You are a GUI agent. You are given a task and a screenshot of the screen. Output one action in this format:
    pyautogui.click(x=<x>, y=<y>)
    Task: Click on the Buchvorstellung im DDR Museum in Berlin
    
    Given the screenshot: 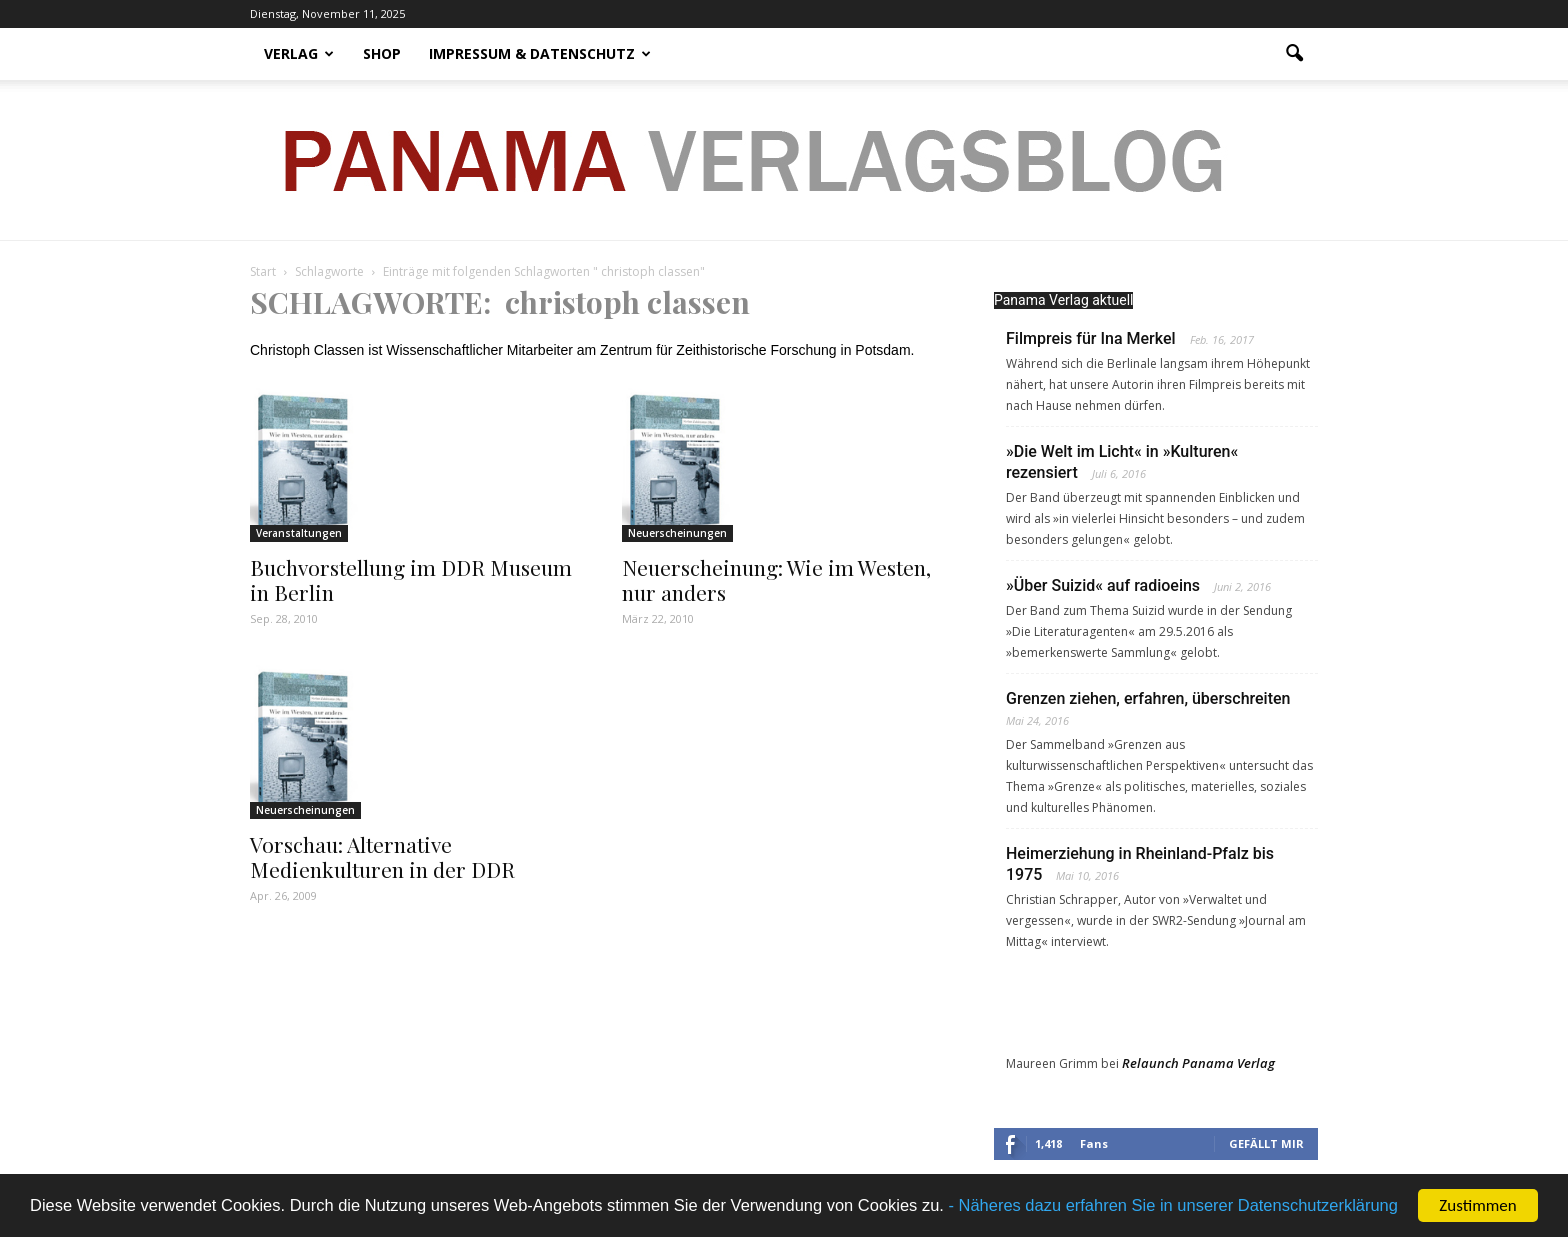 What is the action you would take?
    pyautogui.click(x=411, y=579)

══════════════════════════════

What is expected — Reproduce the listing word for word, starting from its first line and going on through the line that contains "Task: Click on".

The output —
You are a GUI agent. You are given a task and a screenshot of the screen. Output one action in this format:
    pyautogui.click(x=<x>, y=<y>)
    Task: Click on the Buchvorstellung im DDR Museum in Berlin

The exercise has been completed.